Kirk, 67, who lives in Port Jefferson, is the recipient of a sophisticated system often called a bionic eye. Although legally blind and biologically incapable of eyesight on her own, technology is enabling a form of visual perception.
“It’s a long learning curve and I am still getting used to it,” said Kirk, who has a degenerative disorder of the retina and underwent a surgical procedure at Stony Brook University Hospital as a first step in a vision-restoring process.
Her doctor placed an infinitesimal implant directly onto the retina of one eye. It is part of a complex three-part system that provides a rudimentary form of eyesight — shapes, movement and contrasting shades of darkness and light.
Some doctors refer to it as artificial vision.
And while artificial vision seems straight from the pages of science fiction, the company that makes the system is testing a newer one that involves implanting a chip directly into the brain.
The visual system Kirk received, which is the only federally approved artificial retina on the market, allows neither colors nor sharp images. But it is a major milestone toward a useful form of vision for Kirk, a retired social worker who has been legally blind since her late teens. She is participating in research involving the system at Stony Brook and hopes her experience with the device helps other patients whose vision loss has shrouded their worlds in darkness.
“These patients can now see open doorways and windows,” said Dr. Khurram Chaudhary, the Stony Brook retinal surgeon who performed the implant operation. “They can see the shape of a person standing in front of them. Before they weren’t seeing anything at all. It’s all about contrasts: Very white and dark.
“If there is a white plate on a dark table they can see the contrast, so they can eat,” Chaudhary said.
Kirk hopes to use the white lines that define crosswalks as her guides as she makes her way across streets and enjoys long strolls in Port Jefferson. For now, she is getting used to seeing the world by way of her bionic eye.

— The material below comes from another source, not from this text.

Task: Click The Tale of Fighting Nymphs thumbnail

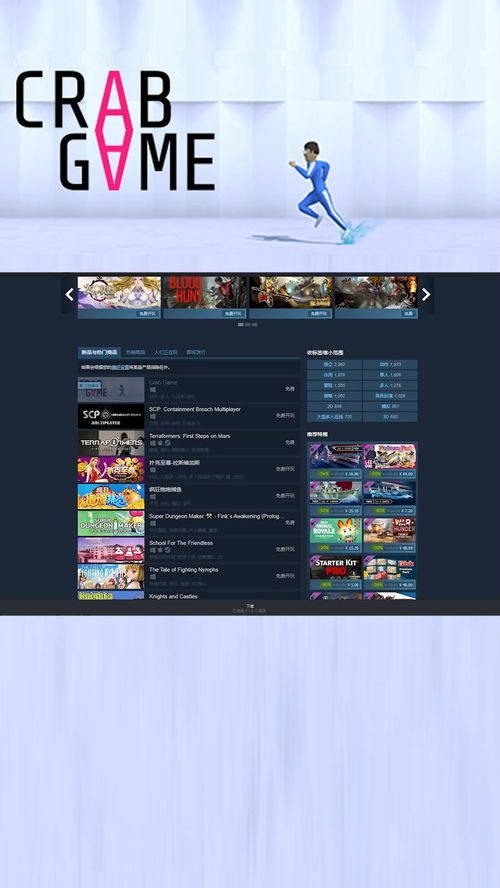Action: click(x=111, y=576)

“It’s really learning how to interpret electrical impulses,” produced by the visual system, Kirk said.
“So I know that if I am getting white [coloration] over there, then that is a window; that’s where the bay window is,” she said of learning about her home in a new way.
“I am practicing with white squares, arcs and other shapes on a black magnetic board, trying to get used to them.”

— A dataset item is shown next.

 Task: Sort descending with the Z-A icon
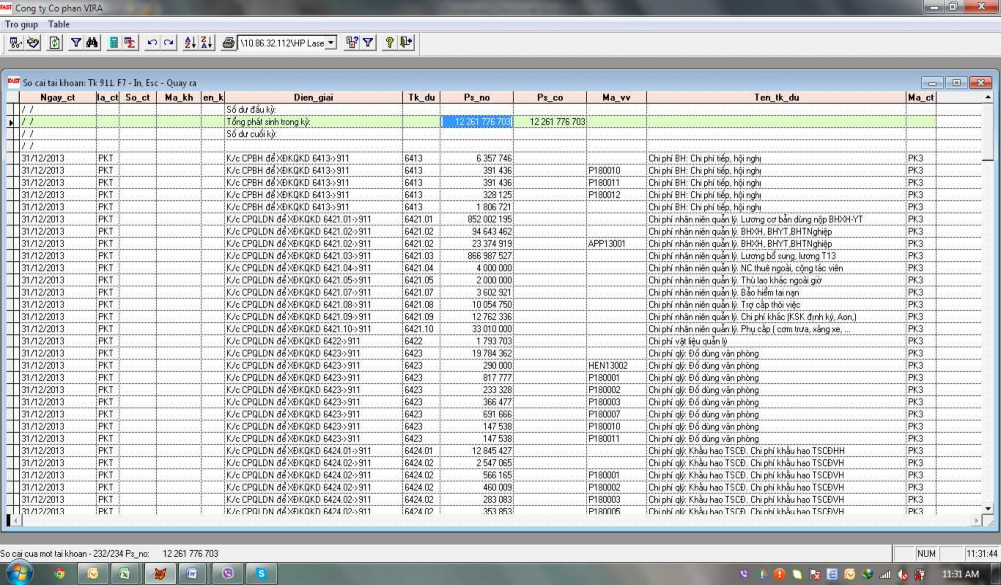tap(207, 43)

The system has three parts: the implant, a video camera attached to special dark glasses, and a small computer worn on a belt, about the size of a 1990s-era cellphone, Chaudhary explained.
A miniature video camera in the patient’s glasses captures a scene. That image is transmitted to the computer where it is transformed into electrical instructions and sent back to the glasses via a cable. These impulses are transmitted wirelessly to an antenna in the retinal implant, which also has a 60-electrode array that emits small pulses of electricity. These pulses bypass damaged retinal tissue but stimulate the retina’s remaining cells, transmitting the captured scene along the optic nerve to the brain.

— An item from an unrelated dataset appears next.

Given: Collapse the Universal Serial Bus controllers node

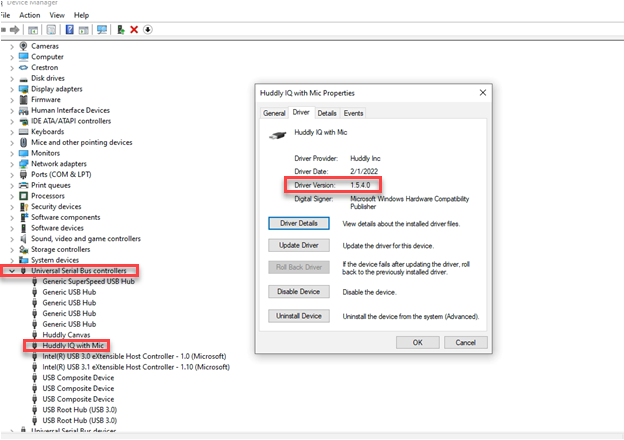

Kirk has Leber’s congenital amaurosis. The device was designed for people with severe retinal conditions, particularly retinitis pigmentosa, which also can result in loss of eyesight.
These conditions are marked by the irreversible loss of cells in the retina, made up of highly specialized light-sensitive tissue at the rear of the eye. Common early symptoms of retinal disorders of this magnitude include difficulty seeing at night and a gradual loss of peripheral vision.
Vision loss and serious sight impairment of all kinds are major global health concerns affecting nearly 300 million people, according to the World Health Organization. The loss of eyesight can affect independence and make it difficult to perform simple tasks, such as reading, traveling even short distances, or performing routine domestic chores.
The implant and associated prosthetic devices that Kirk received hail from the evolving field of optoelectronic technology. Her device is the Argus II Retinal Prosthesis System, also known as an artificial retina, manufactured by Second Sight Medical Products Inc. in California. It encompasses 25 years of scientific research and was approved by the U.S. Food and Drug Administration in 2013.
Nearly 1,000 patients have received the device worldwide. Stony Brook is the first hospital to implant the device on Long Island, although the device has been implanted in patients by doctors in Manhattan.
For Chaudhary, an assistant professor of vitreoretinal surgery at Stony Brook’s school of medicine, walking and crossing streets are laudable goals because the contrast between the blacktop of the street and white lines of the crosswalk help people like Kirk navigate areas they previously could not see.
“They can use the visual stimuli to become more independent,” Chaudhary said.
Dr. Stephen Rose, chief research officer at the Foundation Fighting Blindness, a leading nonprofit that supports research aimed at restoring sight, said the Argus II is a key advance.
“It provides functional mobility in most cases,” Rose said, adding that black-and-white-only vision is not a handicap. “I grew up with a black-and-white TV, which compared to nothing at all was not a bad thing to have.
“They can go into a room and see a big black spot in front of them and know that’s probably the couch. It reduces the chances of accidents.”
Even though Kirk is excited about taking long walks in her community, she will not give up a key symbol of her blindness: “I will still use my cane,” she said.